# Assigned task
Locate and copy each line in the data that contains the word "calendar".

Task inputs section start

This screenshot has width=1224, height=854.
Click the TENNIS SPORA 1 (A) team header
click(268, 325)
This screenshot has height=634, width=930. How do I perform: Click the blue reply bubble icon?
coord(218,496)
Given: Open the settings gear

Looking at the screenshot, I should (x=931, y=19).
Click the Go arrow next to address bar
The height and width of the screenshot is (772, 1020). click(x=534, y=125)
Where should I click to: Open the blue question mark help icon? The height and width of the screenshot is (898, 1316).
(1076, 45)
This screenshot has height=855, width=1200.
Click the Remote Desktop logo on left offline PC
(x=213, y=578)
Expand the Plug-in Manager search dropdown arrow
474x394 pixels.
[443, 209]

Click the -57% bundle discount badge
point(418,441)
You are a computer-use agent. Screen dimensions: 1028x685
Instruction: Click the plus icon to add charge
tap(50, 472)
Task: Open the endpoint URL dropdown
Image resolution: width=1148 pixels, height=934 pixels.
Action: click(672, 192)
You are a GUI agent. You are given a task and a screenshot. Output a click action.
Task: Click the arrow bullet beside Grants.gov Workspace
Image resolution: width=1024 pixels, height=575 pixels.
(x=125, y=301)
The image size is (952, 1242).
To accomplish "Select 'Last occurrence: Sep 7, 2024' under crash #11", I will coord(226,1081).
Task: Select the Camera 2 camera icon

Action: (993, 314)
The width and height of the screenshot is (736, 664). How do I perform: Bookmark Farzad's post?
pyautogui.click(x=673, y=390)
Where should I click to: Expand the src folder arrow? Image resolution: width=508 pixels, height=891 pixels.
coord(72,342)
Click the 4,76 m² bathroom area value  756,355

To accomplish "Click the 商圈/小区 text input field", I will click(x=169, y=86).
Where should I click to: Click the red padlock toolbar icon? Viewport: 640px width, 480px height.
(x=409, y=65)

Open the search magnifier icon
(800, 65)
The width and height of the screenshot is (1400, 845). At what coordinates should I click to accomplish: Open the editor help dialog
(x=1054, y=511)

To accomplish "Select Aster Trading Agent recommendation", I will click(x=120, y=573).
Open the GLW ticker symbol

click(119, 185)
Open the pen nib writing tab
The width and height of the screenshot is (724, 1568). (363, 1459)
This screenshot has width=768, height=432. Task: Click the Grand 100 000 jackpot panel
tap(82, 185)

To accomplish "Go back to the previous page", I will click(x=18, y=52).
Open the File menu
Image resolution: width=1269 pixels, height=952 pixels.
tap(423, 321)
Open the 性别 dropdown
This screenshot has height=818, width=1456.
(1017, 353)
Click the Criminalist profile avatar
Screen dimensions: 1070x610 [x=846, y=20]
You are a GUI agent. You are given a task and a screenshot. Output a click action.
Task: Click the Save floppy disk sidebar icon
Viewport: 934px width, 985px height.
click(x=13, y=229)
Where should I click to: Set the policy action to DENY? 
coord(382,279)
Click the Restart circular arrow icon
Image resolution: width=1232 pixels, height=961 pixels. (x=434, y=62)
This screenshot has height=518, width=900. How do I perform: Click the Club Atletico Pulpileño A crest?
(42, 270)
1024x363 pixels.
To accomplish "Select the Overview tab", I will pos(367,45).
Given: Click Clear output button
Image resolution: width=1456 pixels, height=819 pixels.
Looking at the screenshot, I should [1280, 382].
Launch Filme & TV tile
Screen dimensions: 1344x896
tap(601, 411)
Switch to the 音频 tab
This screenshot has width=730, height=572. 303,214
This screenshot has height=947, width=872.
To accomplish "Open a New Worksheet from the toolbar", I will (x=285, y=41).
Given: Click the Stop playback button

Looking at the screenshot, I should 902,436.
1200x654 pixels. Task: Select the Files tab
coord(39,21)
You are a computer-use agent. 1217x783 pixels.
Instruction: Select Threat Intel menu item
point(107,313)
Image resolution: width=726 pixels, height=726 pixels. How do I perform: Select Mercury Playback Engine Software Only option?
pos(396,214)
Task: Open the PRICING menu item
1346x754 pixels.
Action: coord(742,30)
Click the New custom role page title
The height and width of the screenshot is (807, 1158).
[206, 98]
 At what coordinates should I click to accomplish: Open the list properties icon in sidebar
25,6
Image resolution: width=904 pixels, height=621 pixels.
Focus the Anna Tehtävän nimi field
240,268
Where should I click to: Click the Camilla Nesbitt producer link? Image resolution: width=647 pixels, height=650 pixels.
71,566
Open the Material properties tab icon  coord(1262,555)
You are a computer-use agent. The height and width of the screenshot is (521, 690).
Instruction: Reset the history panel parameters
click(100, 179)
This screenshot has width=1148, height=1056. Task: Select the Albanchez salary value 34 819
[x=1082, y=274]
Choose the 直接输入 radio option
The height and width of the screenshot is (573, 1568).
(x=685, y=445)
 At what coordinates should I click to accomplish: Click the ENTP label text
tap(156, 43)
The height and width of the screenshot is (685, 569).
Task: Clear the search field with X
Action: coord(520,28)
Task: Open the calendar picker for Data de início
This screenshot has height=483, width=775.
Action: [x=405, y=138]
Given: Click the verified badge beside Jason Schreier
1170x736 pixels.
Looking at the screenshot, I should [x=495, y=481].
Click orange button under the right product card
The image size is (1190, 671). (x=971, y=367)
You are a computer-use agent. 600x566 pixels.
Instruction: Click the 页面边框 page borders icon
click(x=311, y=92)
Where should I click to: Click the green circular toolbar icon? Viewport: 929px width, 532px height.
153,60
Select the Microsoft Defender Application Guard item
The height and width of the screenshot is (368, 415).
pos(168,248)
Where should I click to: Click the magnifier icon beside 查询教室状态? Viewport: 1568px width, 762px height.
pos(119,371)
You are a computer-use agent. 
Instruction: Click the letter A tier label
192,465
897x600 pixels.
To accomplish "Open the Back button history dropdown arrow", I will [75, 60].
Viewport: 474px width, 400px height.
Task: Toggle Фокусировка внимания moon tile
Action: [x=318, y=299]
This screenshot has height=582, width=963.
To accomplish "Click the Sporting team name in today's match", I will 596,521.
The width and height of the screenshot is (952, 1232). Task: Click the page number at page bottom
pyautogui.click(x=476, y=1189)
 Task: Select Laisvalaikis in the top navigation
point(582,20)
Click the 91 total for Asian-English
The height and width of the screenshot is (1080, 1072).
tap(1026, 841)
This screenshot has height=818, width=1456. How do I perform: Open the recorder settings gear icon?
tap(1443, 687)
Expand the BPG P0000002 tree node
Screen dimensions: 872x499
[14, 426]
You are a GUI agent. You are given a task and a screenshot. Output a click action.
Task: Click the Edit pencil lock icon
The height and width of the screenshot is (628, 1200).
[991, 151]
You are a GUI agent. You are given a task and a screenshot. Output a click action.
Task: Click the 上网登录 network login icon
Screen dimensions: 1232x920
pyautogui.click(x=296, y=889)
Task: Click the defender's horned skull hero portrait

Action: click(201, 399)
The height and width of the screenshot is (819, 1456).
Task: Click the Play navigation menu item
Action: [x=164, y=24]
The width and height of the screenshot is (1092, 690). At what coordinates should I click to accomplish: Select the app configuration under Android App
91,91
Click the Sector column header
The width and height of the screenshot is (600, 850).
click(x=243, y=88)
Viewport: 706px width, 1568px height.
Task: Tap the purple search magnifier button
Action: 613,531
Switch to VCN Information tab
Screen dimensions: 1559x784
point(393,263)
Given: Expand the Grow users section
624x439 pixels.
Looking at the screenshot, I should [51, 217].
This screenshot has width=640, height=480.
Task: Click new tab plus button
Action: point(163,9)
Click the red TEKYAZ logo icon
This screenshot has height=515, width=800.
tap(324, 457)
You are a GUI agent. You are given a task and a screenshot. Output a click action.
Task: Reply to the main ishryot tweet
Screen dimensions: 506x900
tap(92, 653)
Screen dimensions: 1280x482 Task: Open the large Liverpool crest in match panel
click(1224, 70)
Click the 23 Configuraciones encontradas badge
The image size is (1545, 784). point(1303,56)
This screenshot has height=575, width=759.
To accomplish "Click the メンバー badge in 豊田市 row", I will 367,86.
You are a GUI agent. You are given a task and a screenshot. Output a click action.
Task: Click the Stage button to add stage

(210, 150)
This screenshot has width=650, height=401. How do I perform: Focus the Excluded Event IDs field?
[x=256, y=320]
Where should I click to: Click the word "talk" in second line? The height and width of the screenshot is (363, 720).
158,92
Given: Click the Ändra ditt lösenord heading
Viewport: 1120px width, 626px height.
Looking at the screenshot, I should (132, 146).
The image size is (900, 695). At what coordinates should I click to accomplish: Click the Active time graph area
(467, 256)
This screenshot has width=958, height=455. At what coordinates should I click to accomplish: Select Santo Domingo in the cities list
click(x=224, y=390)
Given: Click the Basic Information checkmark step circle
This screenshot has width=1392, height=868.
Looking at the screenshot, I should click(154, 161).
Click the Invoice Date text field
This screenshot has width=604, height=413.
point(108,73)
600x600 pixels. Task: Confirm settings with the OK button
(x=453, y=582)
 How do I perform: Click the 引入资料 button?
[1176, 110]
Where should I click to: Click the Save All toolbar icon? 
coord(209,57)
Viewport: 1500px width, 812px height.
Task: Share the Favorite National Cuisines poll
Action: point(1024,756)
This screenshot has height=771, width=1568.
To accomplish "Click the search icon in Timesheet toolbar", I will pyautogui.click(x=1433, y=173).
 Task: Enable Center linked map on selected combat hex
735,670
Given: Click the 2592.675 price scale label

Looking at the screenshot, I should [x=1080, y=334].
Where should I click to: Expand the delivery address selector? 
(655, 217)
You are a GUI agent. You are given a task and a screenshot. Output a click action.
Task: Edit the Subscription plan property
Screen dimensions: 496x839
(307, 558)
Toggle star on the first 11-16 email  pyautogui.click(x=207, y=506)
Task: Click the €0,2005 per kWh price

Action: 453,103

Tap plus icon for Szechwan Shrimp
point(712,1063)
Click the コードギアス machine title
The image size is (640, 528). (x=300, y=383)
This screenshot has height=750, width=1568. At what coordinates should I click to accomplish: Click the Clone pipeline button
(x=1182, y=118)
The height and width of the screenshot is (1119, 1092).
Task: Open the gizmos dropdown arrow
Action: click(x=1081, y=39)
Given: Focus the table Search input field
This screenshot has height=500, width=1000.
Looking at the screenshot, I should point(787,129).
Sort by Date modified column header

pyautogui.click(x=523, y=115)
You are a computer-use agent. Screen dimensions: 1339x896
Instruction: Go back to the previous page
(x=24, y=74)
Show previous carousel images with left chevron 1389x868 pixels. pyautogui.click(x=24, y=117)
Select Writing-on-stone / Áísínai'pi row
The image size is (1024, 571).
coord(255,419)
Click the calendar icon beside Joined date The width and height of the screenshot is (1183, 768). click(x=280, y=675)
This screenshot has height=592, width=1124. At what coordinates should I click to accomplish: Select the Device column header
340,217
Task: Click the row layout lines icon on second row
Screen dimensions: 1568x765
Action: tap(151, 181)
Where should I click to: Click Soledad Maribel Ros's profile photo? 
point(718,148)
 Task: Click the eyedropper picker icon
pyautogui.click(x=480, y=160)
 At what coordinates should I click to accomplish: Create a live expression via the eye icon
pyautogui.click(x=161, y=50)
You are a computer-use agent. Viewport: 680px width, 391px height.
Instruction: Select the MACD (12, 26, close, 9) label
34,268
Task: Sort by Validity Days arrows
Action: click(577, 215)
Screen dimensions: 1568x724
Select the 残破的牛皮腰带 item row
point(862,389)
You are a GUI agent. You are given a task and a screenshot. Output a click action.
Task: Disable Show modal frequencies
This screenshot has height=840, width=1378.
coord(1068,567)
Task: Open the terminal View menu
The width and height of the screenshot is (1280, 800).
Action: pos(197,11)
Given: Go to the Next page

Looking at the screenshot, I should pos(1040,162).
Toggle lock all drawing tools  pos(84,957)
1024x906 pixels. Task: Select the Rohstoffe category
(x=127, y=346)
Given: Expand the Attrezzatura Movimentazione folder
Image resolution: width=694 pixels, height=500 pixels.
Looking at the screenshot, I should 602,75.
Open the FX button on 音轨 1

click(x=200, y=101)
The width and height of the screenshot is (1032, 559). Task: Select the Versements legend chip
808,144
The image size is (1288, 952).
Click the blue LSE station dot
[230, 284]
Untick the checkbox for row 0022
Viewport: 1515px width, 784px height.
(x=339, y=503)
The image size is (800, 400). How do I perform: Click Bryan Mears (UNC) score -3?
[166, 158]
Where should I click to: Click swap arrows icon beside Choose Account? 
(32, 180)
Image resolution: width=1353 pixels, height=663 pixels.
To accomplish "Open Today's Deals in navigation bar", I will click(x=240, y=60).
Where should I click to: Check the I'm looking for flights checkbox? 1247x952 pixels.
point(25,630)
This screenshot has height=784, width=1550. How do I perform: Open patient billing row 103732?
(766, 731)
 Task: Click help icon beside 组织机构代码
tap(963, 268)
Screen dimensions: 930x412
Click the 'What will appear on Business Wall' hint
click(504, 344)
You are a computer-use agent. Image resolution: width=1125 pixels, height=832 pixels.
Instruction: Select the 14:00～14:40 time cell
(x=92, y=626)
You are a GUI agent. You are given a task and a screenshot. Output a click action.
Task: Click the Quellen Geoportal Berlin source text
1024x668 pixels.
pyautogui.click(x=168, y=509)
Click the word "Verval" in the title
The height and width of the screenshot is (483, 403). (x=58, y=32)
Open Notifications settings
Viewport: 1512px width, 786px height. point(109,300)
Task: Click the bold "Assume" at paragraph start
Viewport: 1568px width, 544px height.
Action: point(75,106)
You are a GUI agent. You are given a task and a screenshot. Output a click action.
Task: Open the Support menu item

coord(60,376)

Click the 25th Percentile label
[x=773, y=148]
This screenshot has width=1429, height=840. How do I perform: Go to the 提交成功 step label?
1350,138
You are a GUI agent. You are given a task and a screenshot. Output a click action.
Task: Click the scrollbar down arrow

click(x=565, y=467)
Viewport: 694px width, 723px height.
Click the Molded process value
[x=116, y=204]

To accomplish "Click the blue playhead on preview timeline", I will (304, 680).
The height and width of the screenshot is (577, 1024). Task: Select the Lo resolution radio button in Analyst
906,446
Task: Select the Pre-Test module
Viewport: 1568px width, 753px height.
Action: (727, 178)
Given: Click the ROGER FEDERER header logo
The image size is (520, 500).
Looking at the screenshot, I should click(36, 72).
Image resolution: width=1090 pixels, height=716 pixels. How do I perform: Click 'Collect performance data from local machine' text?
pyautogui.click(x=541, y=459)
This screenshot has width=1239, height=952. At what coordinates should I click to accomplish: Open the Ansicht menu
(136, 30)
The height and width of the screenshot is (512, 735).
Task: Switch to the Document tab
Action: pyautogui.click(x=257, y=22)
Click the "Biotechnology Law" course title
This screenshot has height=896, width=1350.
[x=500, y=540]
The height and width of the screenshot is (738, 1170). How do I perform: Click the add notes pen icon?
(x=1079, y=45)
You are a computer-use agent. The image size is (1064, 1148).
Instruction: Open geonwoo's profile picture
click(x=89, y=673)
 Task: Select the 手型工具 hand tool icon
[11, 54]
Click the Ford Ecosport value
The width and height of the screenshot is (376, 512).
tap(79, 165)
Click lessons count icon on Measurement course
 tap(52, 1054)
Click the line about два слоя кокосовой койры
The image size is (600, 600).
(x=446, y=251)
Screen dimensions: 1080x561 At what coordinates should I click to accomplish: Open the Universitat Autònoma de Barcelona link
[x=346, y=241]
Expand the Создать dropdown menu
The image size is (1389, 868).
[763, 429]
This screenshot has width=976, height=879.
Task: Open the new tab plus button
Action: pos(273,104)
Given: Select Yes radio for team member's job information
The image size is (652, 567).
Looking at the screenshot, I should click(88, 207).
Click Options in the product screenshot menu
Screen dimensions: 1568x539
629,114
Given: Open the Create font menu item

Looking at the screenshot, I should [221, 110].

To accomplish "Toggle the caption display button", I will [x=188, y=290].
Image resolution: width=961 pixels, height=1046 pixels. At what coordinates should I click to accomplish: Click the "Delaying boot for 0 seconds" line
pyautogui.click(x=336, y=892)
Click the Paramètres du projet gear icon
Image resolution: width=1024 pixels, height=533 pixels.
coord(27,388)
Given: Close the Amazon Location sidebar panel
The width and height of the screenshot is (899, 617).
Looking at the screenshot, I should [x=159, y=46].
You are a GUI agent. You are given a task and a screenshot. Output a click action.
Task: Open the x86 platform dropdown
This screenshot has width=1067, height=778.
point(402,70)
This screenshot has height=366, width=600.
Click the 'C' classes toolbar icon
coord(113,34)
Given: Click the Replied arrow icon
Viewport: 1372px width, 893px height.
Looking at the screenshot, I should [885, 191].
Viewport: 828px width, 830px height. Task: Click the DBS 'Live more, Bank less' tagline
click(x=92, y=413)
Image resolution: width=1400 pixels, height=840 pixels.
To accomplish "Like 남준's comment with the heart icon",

Task inputs section end

# Written solution
Task: Open the calendar picker for Data de início
Click the calendar icon beside Joined date The width and height of the screenshot is (1183, 768). click(x=280, y=675)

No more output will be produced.